Task instructions. Exactly as written, copy the lines of the data below from the first through the one containing "Lexique (646, 1533)".
Working data Block Start
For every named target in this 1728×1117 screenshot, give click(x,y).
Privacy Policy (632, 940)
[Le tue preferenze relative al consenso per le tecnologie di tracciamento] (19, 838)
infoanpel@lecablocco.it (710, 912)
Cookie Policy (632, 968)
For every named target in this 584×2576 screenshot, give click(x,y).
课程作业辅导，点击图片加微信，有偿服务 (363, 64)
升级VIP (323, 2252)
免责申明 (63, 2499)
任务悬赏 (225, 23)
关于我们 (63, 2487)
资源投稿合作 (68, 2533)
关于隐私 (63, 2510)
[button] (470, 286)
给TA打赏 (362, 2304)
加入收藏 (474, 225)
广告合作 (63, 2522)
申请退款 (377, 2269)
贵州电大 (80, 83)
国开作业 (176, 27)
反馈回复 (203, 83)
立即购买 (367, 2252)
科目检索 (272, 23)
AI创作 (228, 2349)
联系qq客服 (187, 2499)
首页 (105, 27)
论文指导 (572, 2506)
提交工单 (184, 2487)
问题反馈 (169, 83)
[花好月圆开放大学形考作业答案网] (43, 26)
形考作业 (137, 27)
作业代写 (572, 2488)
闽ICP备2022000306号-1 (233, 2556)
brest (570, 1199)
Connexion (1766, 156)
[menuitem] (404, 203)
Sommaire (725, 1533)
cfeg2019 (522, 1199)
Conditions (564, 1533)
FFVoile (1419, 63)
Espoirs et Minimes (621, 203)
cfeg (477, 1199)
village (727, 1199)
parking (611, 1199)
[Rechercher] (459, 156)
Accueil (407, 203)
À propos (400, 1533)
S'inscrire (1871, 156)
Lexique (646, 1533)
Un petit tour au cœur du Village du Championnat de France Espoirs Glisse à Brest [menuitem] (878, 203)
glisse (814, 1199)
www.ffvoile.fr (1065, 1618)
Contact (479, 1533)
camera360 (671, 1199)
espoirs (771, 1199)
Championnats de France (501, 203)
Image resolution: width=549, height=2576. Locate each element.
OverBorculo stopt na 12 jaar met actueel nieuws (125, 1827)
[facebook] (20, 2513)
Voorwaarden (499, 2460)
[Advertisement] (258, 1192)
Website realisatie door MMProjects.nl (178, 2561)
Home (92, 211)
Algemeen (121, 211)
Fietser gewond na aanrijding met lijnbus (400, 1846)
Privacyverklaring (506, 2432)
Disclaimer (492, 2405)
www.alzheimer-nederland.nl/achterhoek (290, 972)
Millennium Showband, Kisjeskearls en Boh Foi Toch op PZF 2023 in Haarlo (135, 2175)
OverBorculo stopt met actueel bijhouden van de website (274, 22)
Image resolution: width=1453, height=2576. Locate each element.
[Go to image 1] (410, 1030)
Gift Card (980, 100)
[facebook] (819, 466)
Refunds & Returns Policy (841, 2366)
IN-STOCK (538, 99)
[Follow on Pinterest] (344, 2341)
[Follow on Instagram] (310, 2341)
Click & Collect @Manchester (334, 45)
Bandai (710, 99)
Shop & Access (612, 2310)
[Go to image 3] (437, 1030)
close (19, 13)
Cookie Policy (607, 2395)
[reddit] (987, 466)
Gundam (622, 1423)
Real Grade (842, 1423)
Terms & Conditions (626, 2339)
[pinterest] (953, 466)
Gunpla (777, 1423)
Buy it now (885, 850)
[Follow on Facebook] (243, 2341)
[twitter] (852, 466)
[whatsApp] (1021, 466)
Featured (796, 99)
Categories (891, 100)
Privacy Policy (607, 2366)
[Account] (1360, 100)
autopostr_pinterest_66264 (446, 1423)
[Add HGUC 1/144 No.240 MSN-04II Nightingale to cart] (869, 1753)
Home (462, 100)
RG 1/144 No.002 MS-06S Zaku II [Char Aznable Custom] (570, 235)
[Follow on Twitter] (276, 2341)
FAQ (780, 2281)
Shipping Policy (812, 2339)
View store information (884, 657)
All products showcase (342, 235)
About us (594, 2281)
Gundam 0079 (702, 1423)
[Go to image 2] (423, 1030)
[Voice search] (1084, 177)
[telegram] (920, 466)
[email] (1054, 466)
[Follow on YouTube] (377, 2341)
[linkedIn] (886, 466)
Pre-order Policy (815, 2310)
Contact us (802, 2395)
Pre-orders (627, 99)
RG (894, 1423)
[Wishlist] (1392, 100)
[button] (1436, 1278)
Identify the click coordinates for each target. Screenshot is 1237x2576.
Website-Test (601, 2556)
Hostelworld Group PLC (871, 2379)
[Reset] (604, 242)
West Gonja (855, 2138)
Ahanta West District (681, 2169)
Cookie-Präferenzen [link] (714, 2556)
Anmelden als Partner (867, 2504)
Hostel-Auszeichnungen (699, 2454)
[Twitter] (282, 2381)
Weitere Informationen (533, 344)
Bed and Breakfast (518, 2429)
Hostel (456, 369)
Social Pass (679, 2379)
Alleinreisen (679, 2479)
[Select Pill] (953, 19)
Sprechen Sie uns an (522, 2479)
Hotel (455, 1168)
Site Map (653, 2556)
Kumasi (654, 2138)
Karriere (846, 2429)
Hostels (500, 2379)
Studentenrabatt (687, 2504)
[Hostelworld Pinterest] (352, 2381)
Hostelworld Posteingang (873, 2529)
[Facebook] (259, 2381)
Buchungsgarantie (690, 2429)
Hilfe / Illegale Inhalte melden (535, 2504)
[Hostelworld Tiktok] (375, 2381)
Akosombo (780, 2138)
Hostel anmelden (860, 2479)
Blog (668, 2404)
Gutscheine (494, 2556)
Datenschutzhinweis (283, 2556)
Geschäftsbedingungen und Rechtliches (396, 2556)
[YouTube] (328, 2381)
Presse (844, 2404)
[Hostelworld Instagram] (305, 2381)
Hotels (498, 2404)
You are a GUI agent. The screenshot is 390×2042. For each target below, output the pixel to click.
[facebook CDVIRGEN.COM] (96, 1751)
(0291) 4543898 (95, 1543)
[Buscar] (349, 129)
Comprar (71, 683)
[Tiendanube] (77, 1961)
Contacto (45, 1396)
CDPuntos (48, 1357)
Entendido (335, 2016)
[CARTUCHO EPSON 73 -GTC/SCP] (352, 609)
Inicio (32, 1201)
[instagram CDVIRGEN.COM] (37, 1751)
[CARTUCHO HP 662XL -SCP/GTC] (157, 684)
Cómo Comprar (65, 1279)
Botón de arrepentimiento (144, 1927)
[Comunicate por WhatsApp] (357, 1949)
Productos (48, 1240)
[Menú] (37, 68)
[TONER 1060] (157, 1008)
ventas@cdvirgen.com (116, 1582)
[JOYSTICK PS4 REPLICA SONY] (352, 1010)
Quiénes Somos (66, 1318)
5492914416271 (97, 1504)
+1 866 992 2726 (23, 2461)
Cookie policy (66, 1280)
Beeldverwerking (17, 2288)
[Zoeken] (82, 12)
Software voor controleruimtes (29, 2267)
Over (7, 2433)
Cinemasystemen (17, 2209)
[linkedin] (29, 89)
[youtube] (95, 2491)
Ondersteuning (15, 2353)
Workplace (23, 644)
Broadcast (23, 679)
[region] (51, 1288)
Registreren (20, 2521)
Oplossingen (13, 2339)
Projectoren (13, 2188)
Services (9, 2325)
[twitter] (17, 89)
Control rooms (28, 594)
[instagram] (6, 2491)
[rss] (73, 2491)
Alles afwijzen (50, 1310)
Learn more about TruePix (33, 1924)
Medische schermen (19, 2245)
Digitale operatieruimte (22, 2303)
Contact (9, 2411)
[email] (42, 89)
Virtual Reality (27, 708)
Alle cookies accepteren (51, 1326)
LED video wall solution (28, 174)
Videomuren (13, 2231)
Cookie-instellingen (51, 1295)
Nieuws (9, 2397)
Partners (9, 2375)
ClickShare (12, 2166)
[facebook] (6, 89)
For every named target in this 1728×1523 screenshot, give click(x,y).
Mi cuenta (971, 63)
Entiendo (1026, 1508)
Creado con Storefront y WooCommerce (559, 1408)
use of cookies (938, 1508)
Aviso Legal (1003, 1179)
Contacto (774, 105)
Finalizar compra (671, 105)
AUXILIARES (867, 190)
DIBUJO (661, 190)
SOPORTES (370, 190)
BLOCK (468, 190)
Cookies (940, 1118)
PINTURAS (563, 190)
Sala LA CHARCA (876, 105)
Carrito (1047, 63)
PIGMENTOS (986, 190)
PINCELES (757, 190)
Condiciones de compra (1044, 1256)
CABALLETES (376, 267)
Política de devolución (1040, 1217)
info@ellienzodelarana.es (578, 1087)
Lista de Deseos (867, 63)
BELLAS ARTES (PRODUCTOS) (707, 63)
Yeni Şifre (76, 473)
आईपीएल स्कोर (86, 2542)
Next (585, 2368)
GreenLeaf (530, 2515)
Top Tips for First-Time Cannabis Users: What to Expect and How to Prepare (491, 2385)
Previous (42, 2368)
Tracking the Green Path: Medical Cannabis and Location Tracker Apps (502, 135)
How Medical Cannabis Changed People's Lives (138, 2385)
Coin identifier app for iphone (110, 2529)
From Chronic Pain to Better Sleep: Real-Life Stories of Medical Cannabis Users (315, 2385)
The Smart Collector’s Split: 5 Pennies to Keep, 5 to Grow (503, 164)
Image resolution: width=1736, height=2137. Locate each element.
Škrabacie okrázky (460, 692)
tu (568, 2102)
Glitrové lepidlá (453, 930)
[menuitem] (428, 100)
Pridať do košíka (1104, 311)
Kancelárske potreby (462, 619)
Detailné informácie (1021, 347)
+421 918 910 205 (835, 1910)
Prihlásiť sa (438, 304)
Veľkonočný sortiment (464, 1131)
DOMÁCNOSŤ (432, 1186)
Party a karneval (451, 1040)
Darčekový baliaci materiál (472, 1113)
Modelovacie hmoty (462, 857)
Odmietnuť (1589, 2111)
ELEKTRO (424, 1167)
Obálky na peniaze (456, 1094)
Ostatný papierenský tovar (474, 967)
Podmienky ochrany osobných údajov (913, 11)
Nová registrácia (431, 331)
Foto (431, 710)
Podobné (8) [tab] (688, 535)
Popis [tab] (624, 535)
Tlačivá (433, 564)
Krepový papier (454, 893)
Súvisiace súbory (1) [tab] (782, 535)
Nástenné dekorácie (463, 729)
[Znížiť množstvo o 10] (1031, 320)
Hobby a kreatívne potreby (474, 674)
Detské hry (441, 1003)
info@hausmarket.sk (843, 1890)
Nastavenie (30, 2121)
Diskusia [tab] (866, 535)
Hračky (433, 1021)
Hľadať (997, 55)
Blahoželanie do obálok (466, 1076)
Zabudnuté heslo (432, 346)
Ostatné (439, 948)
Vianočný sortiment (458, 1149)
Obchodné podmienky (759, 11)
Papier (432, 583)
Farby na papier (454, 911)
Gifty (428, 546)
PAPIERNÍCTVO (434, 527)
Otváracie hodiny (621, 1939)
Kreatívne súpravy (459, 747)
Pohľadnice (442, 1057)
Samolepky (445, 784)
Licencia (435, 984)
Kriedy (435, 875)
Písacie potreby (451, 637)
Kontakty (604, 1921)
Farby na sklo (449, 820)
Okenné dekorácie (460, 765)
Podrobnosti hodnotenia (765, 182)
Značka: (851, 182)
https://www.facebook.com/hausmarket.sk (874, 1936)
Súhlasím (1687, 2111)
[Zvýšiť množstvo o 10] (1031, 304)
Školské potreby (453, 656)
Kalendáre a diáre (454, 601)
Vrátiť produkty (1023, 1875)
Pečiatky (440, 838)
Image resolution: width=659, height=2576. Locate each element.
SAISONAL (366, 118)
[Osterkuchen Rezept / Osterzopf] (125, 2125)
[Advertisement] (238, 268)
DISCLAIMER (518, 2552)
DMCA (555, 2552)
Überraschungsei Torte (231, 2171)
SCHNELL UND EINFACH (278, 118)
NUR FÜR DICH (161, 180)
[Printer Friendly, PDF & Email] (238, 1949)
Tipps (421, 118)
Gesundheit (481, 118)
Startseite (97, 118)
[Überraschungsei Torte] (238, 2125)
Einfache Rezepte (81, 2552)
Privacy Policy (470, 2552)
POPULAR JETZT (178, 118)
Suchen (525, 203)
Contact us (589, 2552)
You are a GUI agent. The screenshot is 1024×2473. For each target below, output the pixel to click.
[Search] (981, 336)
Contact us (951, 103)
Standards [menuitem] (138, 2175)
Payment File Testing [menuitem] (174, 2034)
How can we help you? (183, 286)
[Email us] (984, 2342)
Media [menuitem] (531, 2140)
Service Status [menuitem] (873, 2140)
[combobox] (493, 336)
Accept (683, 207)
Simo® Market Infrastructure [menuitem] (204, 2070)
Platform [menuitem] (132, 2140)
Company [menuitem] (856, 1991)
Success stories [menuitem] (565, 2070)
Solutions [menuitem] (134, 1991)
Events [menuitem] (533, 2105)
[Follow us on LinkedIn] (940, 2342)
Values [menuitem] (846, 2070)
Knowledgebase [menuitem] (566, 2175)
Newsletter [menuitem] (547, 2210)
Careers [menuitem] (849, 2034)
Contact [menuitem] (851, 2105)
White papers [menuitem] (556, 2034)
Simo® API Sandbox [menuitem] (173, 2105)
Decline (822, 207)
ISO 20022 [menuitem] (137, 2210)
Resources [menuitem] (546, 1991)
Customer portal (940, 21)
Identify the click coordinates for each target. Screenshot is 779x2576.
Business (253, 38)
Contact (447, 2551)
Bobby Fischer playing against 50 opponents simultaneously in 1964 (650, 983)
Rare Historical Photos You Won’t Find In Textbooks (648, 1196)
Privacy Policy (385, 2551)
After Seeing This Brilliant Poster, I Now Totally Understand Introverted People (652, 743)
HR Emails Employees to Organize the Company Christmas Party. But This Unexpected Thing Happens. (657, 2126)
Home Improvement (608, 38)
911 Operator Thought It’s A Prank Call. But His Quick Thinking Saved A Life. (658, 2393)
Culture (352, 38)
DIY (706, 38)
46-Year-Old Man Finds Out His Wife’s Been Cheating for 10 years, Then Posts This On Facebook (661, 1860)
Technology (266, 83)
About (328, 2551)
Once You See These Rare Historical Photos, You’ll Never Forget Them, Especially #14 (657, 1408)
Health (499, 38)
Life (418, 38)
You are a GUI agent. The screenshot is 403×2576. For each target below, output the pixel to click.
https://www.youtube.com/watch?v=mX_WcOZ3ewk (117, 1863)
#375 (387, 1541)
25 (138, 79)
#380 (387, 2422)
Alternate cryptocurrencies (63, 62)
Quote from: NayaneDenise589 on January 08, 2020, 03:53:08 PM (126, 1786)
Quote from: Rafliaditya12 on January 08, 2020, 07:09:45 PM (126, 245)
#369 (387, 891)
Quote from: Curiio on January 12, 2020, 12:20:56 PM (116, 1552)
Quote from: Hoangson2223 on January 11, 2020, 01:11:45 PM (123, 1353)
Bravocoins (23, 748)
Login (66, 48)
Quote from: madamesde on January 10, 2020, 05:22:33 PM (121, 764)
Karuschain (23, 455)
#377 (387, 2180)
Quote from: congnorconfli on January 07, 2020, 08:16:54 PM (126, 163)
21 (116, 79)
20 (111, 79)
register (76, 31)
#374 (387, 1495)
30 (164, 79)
Working data Block End
Exercise result.
For every named target in this 1728×1117 screenshot, give click(x,y).
Privacy Policy (632, 940)
[Le tue preferenze relative al consenso per le tecnologie di tracciamento] (19, 838)
infoanpel@lecablocco.it (710, 912)
Cookie Policy (632, 968)
For every named target in this 584×2576 screenshot, give click(x,y).
课程作业辅导，点击图片加微信，有偿服务 (363, 64)
升级VIP (323, 2252)
免责申明 (63, 2499)
任务悬赏 (225, 23)
关于我们 (63, 2487)
资源投稿合作 (68, 2533)
关于隐私 (63, 2510)
[button] (470, 286)
给TA打赏 (362, 2304)
加入收藏 (474, 225)
广告合作 (63, 2522)
申请退款 (377, 2269)
贵州电大 (80, 83)
国开作业 (176, 27)
反馈回复 (203, 83)
立即购买 (367, 2252)
科目检索 (272, 23)
AI创作 (228, 2349)
联系qq客服 (187, 2499)
首页 (105, 27)
论文指导 (572, 2506)
提交工单 (184, 2487)
问题反馈 (169, 83)
[花好月圆开放大学形考作业答案网] (43, 26)
形考作业 (137, 27)
作业代写 (572, 2488)
闽ICP备2022000306号-1 (233, 2556)
brest (570, 1199)
Connexion (1766, 156)
[menuitem] (404, 203)
Sommaire (725, 1533)
cfeg2019 (522, 1199)
Conditions (564, 1533)
FFVoile (1419, 63)
Espoirs et Minimes (621, 203)
cfeg (477, 1199)
village (727, 1199)
parking (611, 1199)
[Rechercher] (459, 156)
Accueil (407, 203)
À propos (400, 1533)
S'inscrire (1871, 156)
Lexique (646, 1533)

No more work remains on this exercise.